Kendati hanya menu biasa, Rasbun tersebut memiliki cita rasa dan kenikmatan yang khas ketika disantap. Nasi yang lembut dan pulen dengan orek tempe yang manis dan sedikit pedas membuat lidah terus bergoyang. Dengan keripik tempe yang garing dan gurih, membuat rasa lapar yang melanda bisa terobati.
“Kebanyakan pembeli bisa menyantap lebih dari satu bungkus Rasbun. Mereka mengatakan kalau satu bungkus kurang kenyang,” tutur Rushadi.
Pelanggan Rasbun legendaris tersebut beragam. Mulai dari pedagang Pasar Bobotsari, sopir angkutan hingga pekerja profesional. Dosen Fisipol Universitas Jenderal Soedirman (Unsoed) Purwokerto, Indaru Setyo Nurprojo merupakan salah satu penggemar rasbun legendaris tersebut.
“Kalau mudik ke rumah orangtua di Bobotsari, saya selalu menyempatkan menyantap Rasbun. Rasanya ngangeni,” ujarnya.

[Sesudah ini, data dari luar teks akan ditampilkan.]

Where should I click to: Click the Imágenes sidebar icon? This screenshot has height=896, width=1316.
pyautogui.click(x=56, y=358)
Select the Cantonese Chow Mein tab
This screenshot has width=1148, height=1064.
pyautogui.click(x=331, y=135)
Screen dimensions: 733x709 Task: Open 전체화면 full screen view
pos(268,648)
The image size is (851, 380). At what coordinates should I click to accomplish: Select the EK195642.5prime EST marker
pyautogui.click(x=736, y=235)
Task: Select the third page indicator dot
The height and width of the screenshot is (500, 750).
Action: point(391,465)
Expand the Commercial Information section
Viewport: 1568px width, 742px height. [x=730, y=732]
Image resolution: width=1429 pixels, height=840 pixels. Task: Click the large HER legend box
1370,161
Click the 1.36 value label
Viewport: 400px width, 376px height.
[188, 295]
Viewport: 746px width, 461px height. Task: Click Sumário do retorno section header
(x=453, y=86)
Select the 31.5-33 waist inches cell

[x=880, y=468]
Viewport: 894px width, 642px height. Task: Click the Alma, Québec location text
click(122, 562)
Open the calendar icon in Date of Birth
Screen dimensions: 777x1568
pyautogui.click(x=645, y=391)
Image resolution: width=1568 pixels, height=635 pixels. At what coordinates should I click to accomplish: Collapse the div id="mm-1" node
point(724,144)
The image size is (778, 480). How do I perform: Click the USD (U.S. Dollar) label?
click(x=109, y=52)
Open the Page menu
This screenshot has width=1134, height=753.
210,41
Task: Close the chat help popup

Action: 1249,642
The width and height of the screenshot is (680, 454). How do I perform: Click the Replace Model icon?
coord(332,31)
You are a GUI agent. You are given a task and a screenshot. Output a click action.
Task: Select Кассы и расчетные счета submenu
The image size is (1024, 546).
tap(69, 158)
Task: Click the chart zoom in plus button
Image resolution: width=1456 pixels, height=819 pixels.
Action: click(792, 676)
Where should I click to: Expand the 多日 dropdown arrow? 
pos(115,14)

Rushadi selalu melayani pembeli dengan ramah. Bahkan kadang dia berinteraksi dengan berbincang akrab dengan mereka yang asyik menyantap dagangannya. Dia bercerita pernah didatangi Bupati Purbalingga periode 2000-2005 dan 2005-2010 Triyono Budi Sasongko.
“Saya tidak menduga, ternyata pak bupati yang datang,” tukasnya.
Malam semakin larut, 100 bungkus rasbun milik Rushadi tinggal beberapa bungkus. Beberapa pembeli masih datang dan memesan Rasbun beserta lauk keripik tempe untuk dibawa pulang. Mendekati dini hari, Rushadi bersiap mengemasi dagangannya. Tampah serta tenong berisi rasbun yang tersisa sedikit mulai dia tata lagi.
“Saya biasa pulang ke rumah pukul 02.00 dini hari. Biasanya dagangan saya sudah habis. Jika masih ada sisa beberapa bungkus akan saya bagikan ke tetangga,” imbuhnya.